### Task to complete
Your copy should hold every record verbatim and none of the pictures.

Source data:
┄┄┄┄┄┄┄┄┄┄

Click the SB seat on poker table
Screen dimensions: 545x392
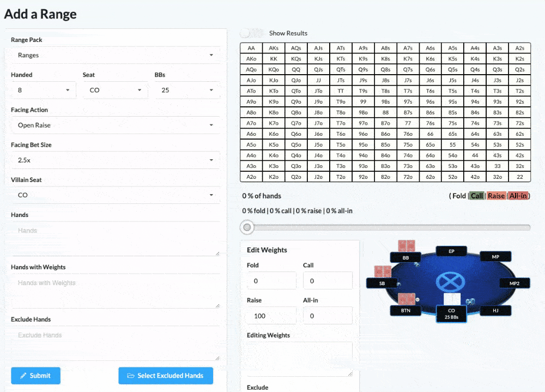pyautogui.click(x=382, y=284)
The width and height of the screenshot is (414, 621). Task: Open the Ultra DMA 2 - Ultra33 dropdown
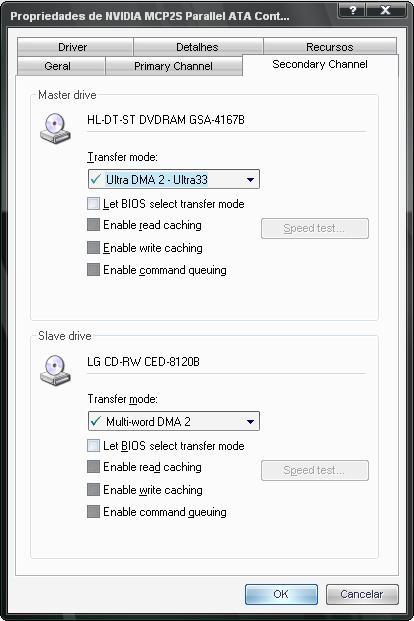tap(174, 179)
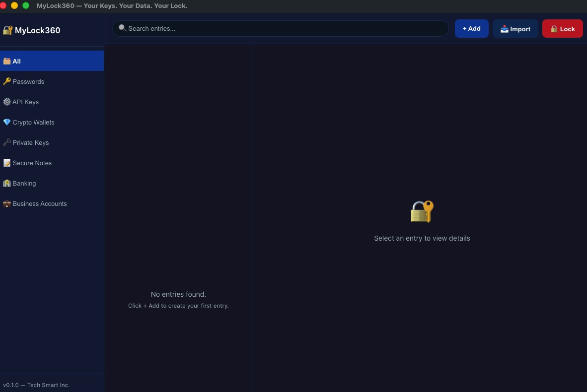Click the MyLock360 app title

36,30
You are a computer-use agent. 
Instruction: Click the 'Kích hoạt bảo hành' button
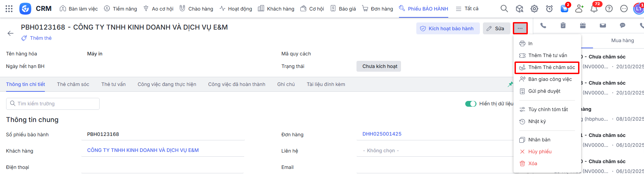click(x=448, y=29)
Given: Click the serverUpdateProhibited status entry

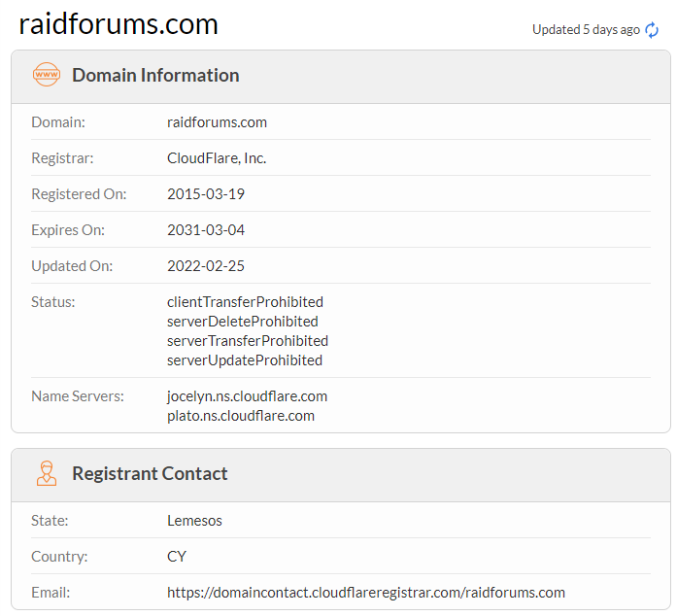Looking at the screenshot, I should tap(245, 360).
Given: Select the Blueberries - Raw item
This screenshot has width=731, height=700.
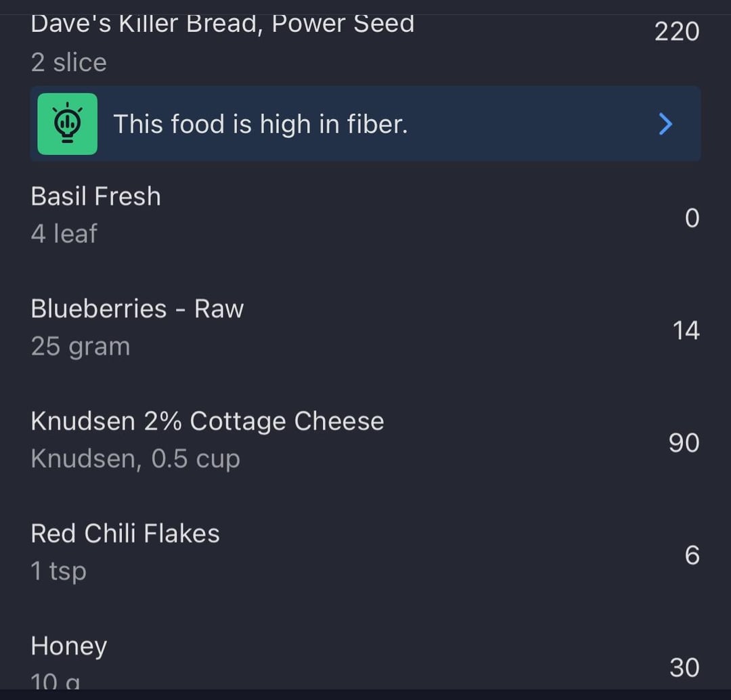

┄┄┄┄┄┄┄┄┄┄

### Task output
Click the SB seat on poker table
Screen dimensions: 545x392
pyautogui.click(x=382, y=284)
The width and height of the screenshot is (414, 621). Task: Open the Ultra DMA 2 - Ultra33 dropdown
tap(174, 179)
Click the MyLock360 app title

36,30
You are a computer-use agent. 
Instruction: Click the 'Kích hoạt bảo hành' button
click(x=448, y=29)
Given: Click the serverUpdateProhibited status entry

Looking at the screenshot, I should tap(245, 360).
Given: Select the Blueberries - Raw item
This screenshot has width=731, height=700.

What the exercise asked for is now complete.